You are right, the level of optimization is different from JS VM to VM. But! there is a way of working around that. There are several tools that will optimize/minimize your code for you. One of the most popular ones is by Google. It's called the Closure-Compiler. You can try out the web-version and there is a cmd-line version for build-script etc. Besides that there is not much I would try about optimization, because after all Javascript is sort of fast enough.
In general, I would posit that unless you're playing really dirty with your code (leaving all your vars at global scope, creating a lot of DOM objects, making expensive AJAX calls to non-optimal datasources, etc.), the real trick with optimizing performance will be in managing all the other things you're loading in at run-time.
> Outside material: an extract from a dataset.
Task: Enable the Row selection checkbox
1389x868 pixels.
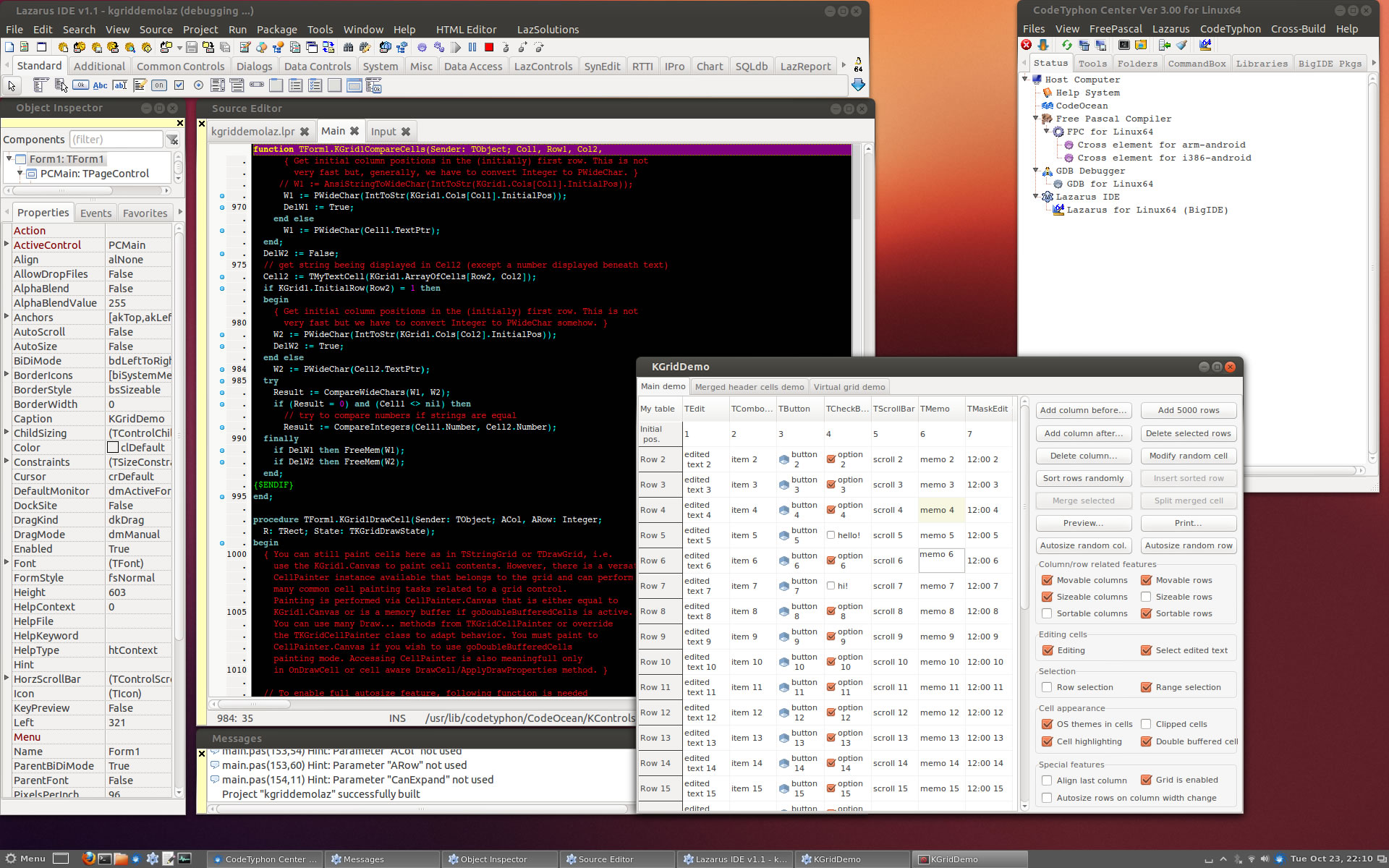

Loading dozens on dozens of images, or animating huge background images, and pulling in large numbers of scripts and css files can all have much greater impact on performance than even moderately-complex Javascript that is written well.
That said, a quick Google search turns up several sources on Javascript performance optimization:
http://www.developer.nokia.com/Community/Wiki/JavaScript_Performance_Best_Practices
http://www.nczonline.net/blog/2009/02/03/speed-up-your-javascript-part-4/
http://mir.aculo.us/2010/08/17/when-does-javascript-trigger-reflows-and-rendering/
As two of those links point out, the most expensive operations in a browser are reflows (where the browser has to redraw the interface due to DOM manipulation), so that's where you're going to want to be the most cautious in terms of performance. Some of that can be alleviated by being smart about what you're modifying on the fly (for example, it's less expensive to apply a class than modify inline styles ad hoc,) so separating your concerns (style from data) will be really important.
Making only the modifications you have to, in order to get the job done, (ie. rather than doing the "HULK SMASH (DOM)!" method of replacing entire chunks of pages with AJAX calls to screen-scraping remote sources, instead calling for JSON data to update only the minimum number of elements needed) and other common-sense approaches will get you a lot farther than hours of minor tweaking of a for-loop (though, again, common sense will get you pretty far, there, too).
Good luck!

Recursive function calling in JavaScript

I know you should tread lightly when making recursive calls to functions in JavaScript because your second call could be up to 10 times slower.
Eloquent JavaScript states:
There is one important problem: In most JavaScript implementations, this second version is about 10 times slow than the first one. In JavaScript, running a simple loop is a lot cheaper than calling a function multiple times.
John Resig even says this is a problem in this post.
My question is: Why is it so inefficient to use recursion? Is it just the way a particular engine is built? Will we ever see a time in JavaScript where this isn't the case?
Function calls are just more expensive than a simple loop due to all the overhead of changing the stack and setting up a new context and so on. In order for recursion to be very efficient, a language has to support some form of tail-call elimination, which basically means transforming certain kinds of recursive functions into loops. Functional languages like OCaml, Haskell and Scheme do this, but no JavaScript implementation I'm aware of does so (it would only be marginally useful unless they all did, so maybe we have a dining philosophers problem).
This is just a way the particular JS engines the browsers use are built, yes. Without tail call elimination, you have to create a new stack frame every time you recurse, whereas with a loop it's just setting the program counter back to the start of it. Scheme, for example, has this as part of the language specification, so you can use recursion in this manner without worrying about performance.
https://bugzilla.mozilla.org/show_bug.cgi?id=445363 indicates progress being made in Firefox (and Brendan Eich speaks in here about it possibly being made a part of the ECMAScript spec), but I don't think any of the current browsers have this implemented quite yet.